Hearing you talk about your work today was fantastic. It was great to see what kind of ideas that you have been investigating since we took beginning sculpture together. In particular, I found the film and its presentation of images in the that sort of stream of consciousness format to be extremely interesting and beautiful on several fronts. As I watched the film, I felt a sense of longing for a childhood that I have left behind, but more of a longing for a sense of protection received and given as a child and for a child respectively. And now as I try to remember your film, I find myself remembering the clips and sounds in different orders and probably adding in nuances of my own memory and thoughts into the memory of the film.

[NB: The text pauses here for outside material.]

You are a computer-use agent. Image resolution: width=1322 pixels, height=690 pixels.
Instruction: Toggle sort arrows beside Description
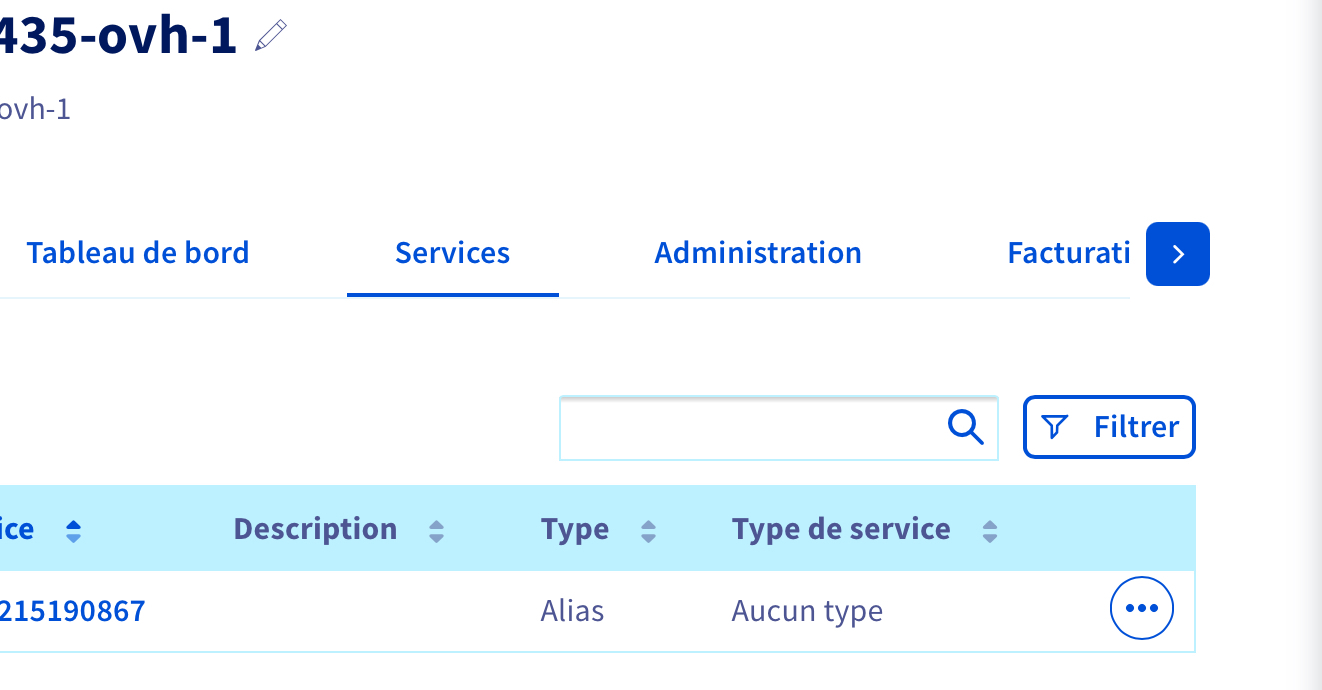pyautogui.click(x=436, y=531)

I'm not quite sure how far and what aspects of memory you are interested in looking at, but I have read up on a few interesting topics of development of the mind which you might be interested in if you haven't come across it already. The one that comes to mind initially is of Piaget and his influence in developmental psychology. Here's as excerpt of his model from a wikipedia article:

Stage One - Sensorimotor (birth to 1.5 years)
Stage Two - Preoperational (1.5 years to 7 years)
Stage Three - Concrete Operations (7 years to 11 years)
Stage Four - Formal Operations (11 years and onward)

Moral judgment stages were termed Heteronomy and Autonomy and were later further delineated by development psychologists.

When watching your film, I felt a strong connection to a more adult frame of mind-as in someone who was past stage four in Piaget's model. It might be interesting to investigate the earlier stages of memory, or in other words how a child thinks and remembers things.